Dr. Julia Fairchild knows how to balance her professional and personal lives quite well. After making arrangements to meet an old friend in Paris, she heads over the Atlantic with her sister, Carly. They are to meet Josh, a businessman, who may have caught Julia’s eye a while back, especially since they reconnected in Amsterdam the previous year.

While Paris has all the excitement that Julia looks for in a city, it is not only the art and nightlife that have pulled her in. She and Carly agree to attend some cooking classes at a Cordon Bleu school, honing their skills and seeking to impress the people back home. While they meet a small group of English-speaking students, it is their instructor, Francesca, who makes a real mark. She agrees to help them create some dazzling items for a small party Josh is hosting back at the hotel.

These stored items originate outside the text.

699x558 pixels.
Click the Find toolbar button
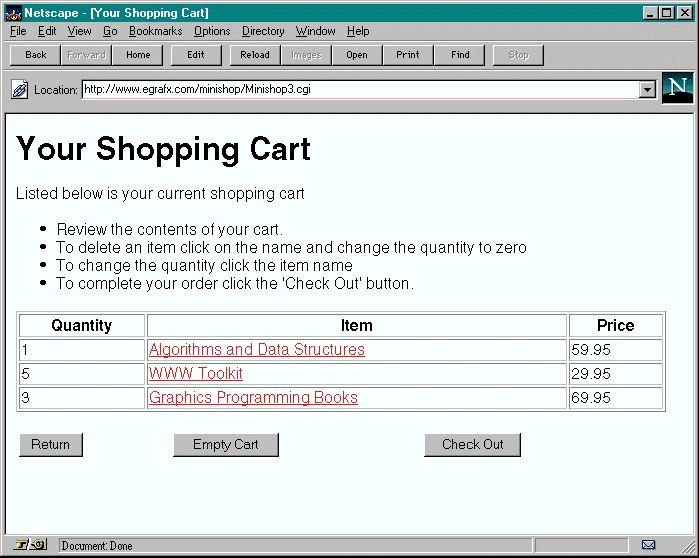pos(460,55)
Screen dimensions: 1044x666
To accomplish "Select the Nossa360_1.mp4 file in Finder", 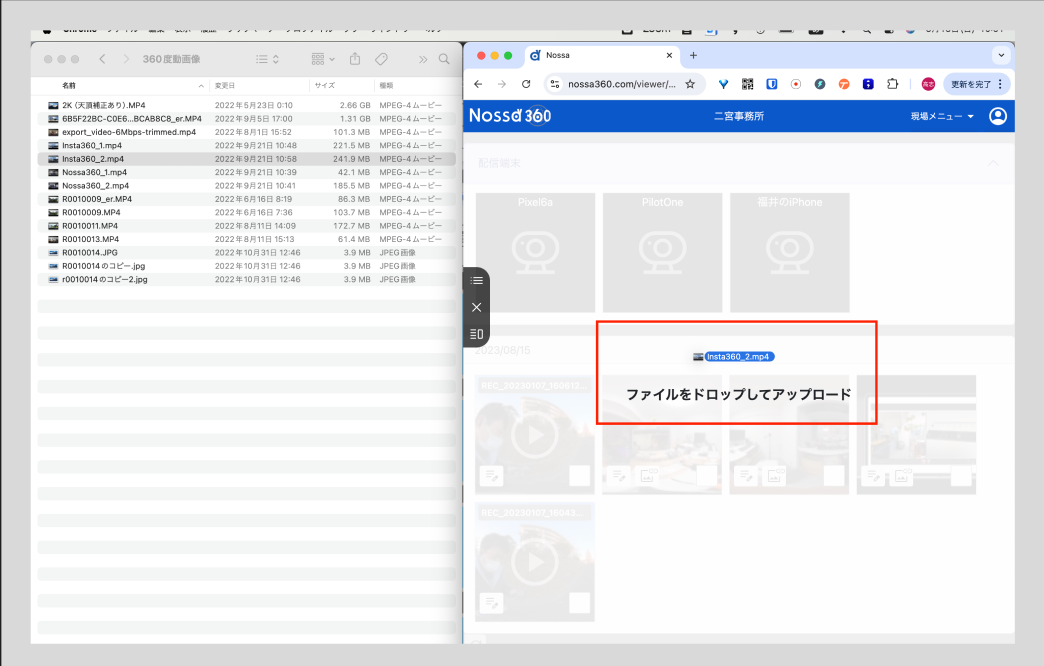I will pyautogui.click(x=94, y=172).
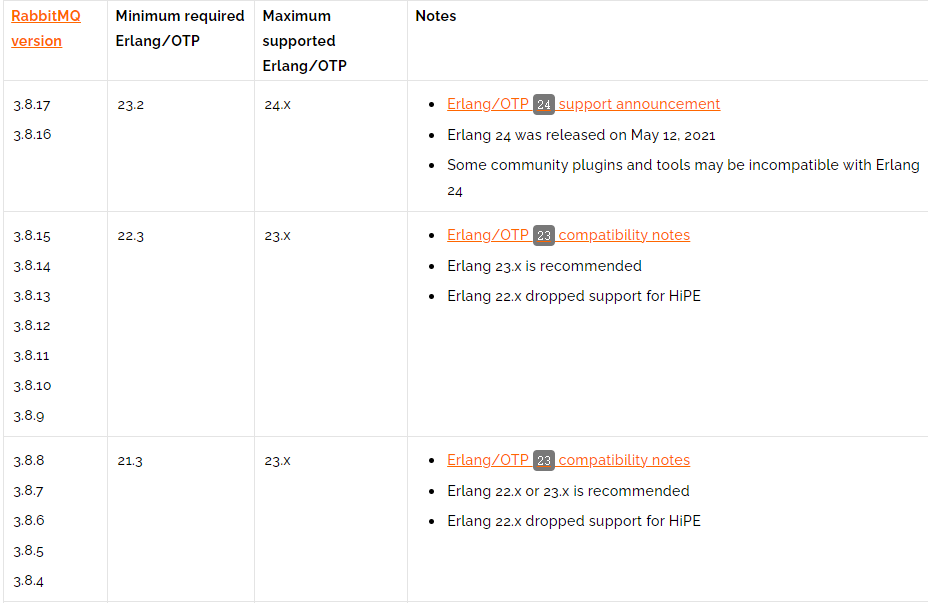Open Erlang/OTP 23 compatibility notes for 3.8.15

click(x=568, y=235)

After a successful cocktail party, one of Josh’s partners goes missing, only to be found, collapsed, in the hotel bathroom hours later. Rushed to the hospital, all he can utter is ‘mushroom’, one of the items at the party, but not something Julia or Carly created. It would seem that Francesca brought a tray of stuffed mushrooms, though no one else got sick. A mystery begins to develop, which is only heightened when the victim dies from acute poisoning.

As Josh tries to salvage a business deal, Julia and Carly begin to poke around to discover what’s taken place, only finding themselves more tied up in knots. Someone was trying to kill the businessman and Josh seems to be a primary suspect. How do mushrooms tie into it all and where does Francesca connect the dots, especially when her name and number appear on a piece of paper in the victim’s pocket? It will take all their energy and remaining time to piece it together, but Dr. Julia Fairchild loves a good mystery. Peterson does it again and held my attention throughout this piece!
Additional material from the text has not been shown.